Hannibal ignores him.

“What frightens you is that you survived,” he tells Will. “That you were not punished with death, no matter how strongly you believed that you - that the both of us - deserved it. You’ve seen that you can have the things that you want and no greater authority - not Fate, not God, not INTERPOL, if we are cautious - will take it away from you.

“The hunt. The black of the blood in the moonlight. _Me_ ,” he says, fierce on the last word, all of the pride of what he is and the lingering wounded rage at Will’s refusal to accept that totality in a single syllable. “These things are no longer simply potentialities. They are yours, bought and paid for, and the implications of that is what terrifies you.

“This is a drywall facade, Will, and beneath it you are bedrock - you always been, but you know it now. It’s simply a knowledge that - like so many other things about yourself - you still refuse to claim.”

There is silence.

On the far side of the bed Will is shivering, and Hannibal feels it on his body, the vibrations traveling to him across the wide expanse of empty mattress.

In his memory palace, the clock ticks off time.

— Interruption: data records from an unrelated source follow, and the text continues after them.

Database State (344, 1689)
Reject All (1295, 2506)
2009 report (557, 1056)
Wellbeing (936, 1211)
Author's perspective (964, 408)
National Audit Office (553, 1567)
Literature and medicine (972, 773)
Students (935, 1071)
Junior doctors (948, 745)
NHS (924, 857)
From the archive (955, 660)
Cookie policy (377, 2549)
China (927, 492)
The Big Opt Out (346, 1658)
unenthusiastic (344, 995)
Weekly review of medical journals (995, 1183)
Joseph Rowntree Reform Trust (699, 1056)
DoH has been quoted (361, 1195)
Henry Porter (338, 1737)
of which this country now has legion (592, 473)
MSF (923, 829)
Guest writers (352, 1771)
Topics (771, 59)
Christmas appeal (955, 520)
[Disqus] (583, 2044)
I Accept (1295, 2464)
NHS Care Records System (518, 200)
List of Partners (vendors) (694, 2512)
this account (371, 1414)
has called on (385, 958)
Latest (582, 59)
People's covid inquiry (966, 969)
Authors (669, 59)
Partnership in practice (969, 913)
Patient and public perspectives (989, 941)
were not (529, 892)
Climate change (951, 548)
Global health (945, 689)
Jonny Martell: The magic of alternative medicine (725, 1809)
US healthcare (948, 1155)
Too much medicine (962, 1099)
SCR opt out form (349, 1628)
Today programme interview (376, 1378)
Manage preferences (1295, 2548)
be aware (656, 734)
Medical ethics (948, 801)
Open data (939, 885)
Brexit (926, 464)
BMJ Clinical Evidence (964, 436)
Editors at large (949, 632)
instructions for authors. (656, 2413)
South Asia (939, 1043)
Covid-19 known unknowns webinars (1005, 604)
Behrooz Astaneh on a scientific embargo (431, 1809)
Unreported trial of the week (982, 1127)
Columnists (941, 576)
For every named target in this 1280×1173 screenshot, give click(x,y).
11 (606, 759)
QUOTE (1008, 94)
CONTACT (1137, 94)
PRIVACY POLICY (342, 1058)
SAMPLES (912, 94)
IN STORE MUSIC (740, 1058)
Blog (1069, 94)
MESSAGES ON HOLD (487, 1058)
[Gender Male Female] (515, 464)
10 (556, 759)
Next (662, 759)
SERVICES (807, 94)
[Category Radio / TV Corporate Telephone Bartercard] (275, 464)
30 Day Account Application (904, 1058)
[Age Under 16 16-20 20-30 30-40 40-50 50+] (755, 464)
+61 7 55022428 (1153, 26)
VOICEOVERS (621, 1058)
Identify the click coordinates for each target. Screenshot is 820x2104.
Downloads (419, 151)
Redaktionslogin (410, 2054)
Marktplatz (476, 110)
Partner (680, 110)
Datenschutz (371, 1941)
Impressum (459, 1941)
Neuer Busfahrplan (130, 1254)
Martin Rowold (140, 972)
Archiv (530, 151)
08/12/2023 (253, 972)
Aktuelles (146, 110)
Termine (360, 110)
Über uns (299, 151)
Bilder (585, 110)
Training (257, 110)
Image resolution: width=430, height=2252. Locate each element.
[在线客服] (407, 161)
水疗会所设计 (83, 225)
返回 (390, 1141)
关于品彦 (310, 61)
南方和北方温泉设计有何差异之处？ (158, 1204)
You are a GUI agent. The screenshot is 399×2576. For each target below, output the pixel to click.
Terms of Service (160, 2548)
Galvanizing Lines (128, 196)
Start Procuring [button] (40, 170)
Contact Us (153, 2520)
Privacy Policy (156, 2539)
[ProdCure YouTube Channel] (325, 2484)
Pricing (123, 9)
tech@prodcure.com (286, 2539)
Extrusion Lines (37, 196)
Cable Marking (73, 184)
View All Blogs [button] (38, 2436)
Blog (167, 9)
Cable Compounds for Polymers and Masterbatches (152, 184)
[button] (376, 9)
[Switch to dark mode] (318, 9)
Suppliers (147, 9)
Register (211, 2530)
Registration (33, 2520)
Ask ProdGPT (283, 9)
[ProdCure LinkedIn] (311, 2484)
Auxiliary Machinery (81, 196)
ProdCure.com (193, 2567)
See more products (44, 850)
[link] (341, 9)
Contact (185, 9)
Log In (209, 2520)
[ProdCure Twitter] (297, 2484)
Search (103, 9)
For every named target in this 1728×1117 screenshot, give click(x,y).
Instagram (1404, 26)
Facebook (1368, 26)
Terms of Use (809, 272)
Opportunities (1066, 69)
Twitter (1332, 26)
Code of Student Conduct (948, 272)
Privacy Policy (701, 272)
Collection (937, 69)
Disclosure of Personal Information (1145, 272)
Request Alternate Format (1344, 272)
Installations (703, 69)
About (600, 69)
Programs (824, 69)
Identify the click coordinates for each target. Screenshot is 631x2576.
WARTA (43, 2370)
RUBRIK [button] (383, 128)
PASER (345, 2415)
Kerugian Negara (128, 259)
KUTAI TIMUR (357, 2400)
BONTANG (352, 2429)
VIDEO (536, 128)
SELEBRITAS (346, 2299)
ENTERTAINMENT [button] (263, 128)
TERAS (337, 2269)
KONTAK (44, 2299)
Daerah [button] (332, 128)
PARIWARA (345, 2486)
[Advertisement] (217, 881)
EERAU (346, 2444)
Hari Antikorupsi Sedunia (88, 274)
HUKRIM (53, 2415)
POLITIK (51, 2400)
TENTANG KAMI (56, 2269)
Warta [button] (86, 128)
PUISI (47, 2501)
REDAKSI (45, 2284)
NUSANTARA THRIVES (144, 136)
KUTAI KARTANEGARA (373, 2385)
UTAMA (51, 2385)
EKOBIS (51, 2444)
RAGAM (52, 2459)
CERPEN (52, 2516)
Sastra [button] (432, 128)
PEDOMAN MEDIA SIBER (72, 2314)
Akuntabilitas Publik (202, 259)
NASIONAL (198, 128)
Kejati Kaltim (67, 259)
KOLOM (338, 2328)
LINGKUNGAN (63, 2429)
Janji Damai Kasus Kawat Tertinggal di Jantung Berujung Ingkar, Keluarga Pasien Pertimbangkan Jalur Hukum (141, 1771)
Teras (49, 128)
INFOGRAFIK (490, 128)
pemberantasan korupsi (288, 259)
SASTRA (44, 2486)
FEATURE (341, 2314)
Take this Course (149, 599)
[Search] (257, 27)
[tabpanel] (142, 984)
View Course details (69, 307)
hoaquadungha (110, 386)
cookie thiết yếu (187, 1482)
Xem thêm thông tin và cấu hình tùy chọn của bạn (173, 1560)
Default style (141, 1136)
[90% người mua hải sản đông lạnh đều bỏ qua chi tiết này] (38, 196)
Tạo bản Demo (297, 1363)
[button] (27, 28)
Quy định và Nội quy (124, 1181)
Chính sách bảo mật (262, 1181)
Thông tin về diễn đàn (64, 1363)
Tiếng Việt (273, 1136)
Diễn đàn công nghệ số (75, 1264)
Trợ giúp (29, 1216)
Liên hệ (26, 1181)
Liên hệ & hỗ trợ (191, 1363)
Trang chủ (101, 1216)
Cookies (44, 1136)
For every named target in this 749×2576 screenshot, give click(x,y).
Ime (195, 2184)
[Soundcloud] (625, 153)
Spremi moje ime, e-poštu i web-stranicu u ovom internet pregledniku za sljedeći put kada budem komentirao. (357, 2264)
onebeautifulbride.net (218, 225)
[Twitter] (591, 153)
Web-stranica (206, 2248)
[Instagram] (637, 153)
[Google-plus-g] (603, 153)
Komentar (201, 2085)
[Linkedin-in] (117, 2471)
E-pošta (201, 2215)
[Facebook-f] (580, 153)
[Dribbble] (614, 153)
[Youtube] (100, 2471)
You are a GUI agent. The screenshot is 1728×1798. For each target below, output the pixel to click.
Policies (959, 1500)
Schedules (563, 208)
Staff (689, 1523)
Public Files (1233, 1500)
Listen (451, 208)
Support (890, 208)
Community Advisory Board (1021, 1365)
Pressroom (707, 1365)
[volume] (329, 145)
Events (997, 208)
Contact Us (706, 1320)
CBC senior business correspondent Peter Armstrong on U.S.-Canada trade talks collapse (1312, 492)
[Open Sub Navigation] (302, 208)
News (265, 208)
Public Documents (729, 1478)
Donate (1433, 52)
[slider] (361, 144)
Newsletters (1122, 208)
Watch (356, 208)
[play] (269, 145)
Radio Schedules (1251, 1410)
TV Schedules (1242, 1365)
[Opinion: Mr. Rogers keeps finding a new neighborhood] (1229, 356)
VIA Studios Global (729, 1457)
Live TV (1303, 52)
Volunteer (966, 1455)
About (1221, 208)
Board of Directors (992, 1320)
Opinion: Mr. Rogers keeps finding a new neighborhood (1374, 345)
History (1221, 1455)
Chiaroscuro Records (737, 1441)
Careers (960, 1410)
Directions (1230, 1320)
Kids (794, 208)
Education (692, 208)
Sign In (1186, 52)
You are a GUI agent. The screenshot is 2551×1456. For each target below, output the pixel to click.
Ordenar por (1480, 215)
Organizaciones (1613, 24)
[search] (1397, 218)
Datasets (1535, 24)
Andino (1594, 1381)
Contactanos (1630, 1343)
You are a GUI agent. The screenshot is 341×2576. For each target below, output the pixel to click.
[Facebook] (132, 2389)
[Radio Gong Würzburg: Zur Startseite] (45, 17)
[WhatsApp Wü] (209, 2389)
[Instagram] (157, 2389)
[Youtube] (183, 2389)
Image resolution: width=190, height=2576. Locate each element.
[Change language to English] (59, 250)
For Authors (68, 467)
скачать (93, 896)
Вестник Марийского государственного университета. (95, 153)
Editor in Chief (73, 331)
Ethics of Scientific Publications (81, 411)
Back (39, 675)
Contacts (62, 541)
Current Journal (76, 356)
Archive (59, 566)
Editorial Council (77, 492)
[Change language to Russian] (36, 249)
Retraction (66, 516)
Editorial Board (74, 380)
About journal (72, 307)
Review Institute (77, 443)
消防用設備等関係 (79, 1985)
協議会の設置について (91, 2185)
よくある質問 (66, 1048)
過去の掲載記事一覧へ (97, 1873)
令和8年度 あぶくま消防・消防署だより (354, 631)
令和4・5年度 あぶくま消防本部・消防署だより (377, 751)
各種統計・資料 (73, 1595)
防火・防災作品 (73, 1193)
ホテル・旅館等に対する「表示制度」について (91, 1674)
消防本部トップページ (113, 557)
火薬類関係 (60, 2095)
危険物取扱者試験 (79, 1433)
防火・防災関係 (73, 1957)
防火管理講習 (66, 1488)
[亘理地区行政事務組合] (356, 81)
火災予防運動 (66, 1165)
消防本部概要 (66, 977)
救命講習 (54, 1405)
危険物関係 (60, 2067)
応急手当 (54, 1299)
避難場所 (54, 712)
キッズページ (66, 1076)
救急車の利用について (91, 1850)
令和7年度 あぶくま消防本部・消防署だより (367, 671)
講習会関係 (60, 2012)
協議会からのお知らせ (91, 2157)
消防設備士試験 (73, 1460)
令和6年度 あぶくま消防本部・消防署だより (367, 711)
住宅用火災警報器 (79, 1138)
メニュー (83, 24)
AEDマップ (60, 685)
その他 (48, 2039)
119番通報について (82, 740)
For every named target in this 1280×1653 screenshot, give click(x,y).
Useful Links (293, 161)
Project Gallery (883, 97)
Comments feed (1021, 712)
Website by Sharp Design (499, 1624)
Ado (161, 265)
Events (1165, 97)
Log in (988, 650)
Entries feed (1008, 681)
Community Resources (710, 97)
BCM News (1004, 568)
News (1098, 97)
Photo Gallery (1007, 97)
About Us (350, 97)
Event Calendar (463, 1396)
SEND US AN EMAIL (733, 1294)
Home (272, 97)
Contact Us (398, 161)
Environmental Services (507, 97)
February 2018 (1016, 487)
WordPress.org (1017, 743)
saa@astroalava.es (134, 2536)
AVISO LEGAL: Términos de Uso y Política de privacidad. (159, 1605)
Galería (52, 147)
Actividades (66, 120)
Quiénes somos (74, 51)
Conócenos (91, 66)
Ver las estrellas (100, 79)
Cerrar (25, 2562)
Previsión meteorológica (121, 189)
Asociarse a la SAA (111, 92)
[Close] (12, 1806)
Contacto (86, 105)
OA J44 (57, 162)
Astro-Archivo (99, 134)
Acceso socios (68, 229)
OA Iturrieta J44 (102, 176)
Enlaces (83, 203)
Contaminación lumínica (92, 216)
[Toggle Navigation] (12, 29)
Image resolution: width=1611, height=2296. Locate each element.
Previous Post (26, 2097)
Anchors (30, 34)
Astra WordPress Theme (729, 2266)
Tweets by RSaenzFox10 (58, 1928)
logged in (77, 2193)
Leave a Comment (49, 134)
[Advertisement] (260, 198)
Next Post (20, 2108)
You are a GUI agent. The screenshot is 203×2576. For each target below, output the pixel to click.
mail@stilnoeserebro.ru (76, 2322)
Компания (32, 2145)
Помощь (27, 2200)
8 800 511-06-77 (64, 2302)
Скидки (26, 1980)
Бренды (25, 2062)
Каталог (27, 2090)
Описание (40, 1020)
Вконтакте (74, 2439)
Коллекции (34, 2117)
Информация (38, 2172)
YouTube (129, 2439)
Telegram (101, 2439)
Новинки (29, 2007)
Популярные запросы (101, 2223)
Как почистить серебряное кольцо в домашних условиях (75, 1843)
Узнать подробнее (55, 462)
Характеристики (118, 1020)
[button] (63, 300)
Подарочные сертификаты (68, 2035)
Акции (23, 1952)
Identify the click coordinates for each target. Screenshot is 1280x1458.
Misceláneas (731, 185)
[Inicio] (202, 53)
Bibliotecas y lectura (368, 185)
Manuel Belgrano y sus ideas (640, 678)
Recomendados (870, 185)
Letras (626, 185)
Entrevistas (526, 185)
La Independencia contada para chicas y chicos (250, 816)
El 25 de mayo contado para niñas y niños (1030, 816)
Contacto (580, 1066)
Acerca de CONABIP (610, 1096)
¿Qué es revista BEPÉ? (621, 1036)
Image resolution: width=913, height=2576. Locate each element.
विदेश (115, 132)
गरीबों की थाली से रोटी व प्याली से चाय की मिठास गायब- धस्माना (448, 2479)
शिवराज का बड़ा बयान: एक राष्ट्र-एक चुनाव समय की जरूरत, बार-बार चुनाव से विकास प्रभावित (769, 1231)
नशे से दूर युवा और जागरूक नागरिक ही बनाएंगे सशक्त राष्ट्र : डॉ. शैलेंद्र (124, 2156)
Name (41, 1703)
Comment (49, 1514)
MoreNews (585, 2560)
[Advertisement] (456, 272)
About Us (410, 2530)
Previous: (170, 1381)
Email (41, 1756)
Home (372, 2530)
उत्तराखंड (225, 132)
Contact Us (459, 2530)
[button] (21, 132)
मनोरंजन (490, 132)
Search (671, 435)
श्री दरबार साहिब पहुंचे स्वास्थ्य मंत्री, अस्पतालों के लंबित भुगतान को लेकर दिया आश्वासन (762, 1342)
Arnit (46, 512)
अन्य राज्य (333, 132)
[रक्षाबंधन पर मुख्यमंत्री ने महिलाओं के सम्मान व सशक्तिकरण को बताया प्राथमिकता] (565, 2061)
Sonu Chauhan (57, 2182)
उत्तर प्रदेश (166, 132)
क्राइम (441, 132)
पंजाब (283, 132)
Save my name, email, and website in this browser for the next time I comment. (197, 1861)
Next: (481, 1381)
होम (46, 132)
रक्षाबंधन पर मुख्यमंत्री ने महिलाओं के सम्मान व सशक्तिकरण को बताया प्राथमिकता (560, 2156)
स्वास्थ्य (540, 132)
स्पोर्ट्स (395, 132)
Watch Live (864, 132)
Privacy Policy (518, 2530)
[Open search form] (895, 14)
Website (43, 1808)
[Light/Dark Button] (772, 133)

Exactly forty-two minutes pass, in darkness, while they both pretend to believe that the other is asleep.

The hand that reaches out to touch Hannibal’s upper arm is jittery, and clammy, and only rests there for a few blessed seconds before drawing away.

But it is something.

**Author's Note:**

> "Blood Makes Noise" by Suzanne Vega was on my mind while I was writing this, and the title is drawn from the lyrics of that song.


End file.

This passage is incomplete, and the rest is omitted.